Imho, a macro is only a temporary solution. Having support for that in the compiler would be a permanent solution and I'm sure that it's gonna be useful for a lot of low-level developers.

SplittyDev on 15 Jan 2017

@SplittyDev You can mark a struct with @[Packed] to make it packed. It's possible to do it with arbitrary sizes, my macro was just an example of a possible interface. For example we could have this:

@[Extern]
@[Packed]
struct Foo
  bitfields [
    hi: {Int32, 16},
    low: {Int32, 16},
  ]
end

Here we don't specify the backing field, it can probably be generate by the macro (or we can pass a name for that). Then for the total size we can use UInt8[total_size] and read/write from that.

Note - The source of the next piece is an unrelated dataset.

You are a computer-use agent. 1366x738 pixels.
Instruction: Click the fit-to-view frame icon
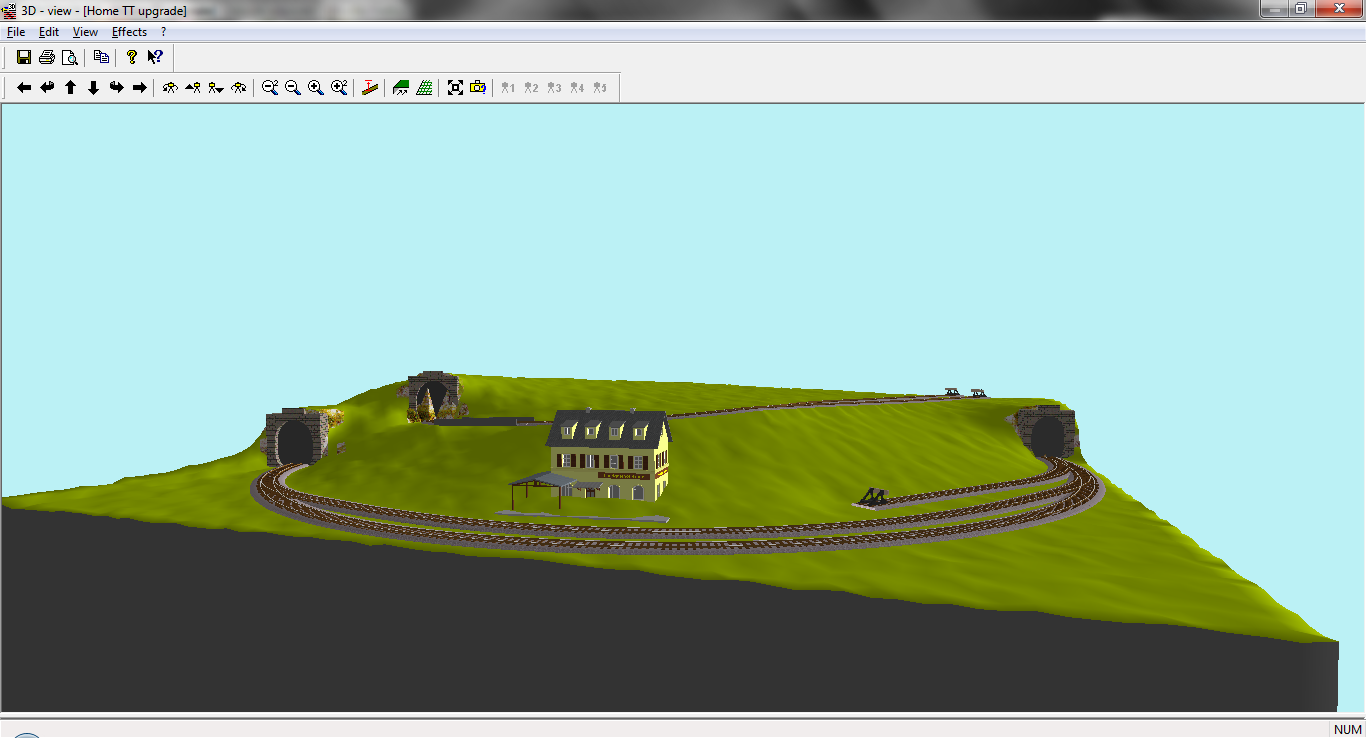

I personally think that a general solution that doesn't need to modify the core language, if readable/usable enough, is always superior to modifying the language, specially for functionality that is very rarely needed.

asterite on 15 Jan 2017

👍1

@asterite That would only work for getting and setting aligned bits though.
Consider this:

struct {
  uint32_t a : 3
  uint32_t b : 3
  uint32_t c : 2
} foo_t;

~Something like that would be completely impossible with macros.~
Update: Forget what I said, it's wrong.

SplittyDev on 15 Jan 2017

@SplittyDev I don't understand why

asterite on 15 Jan 2017

Oh, I'm sorry @asterite I wrote that from my mobile and didn't pay enough attention. What I said is wrong.

SplittyDev on 15 Jan 2017

Is there something to do here? Do we define a macro in the stdlib or do leave this to a shard?

bew on 6 May 2018

That might be solved by using newly introduced (#6063) Annotation type (if merged).

Sija on 6 May 2018

Here's something I wrote inspired by @asterite's suggestion above. It's not actually storing the data in compressed bytes like in C but allows for reading in bitfields and outputting them again with changed values. This is what I needed for my use case of reading in 416 bits with random sized values. I'd appreciate any useful suggestions.

https://github.com/elorest/bitfields

elorest on 9 Dec 2018

❤1

Anybody here opposed to closing this? It seems like the usecases can be solved through a shard, which we can consider to include into the standard library if it becomes really popular or otherwise necessary.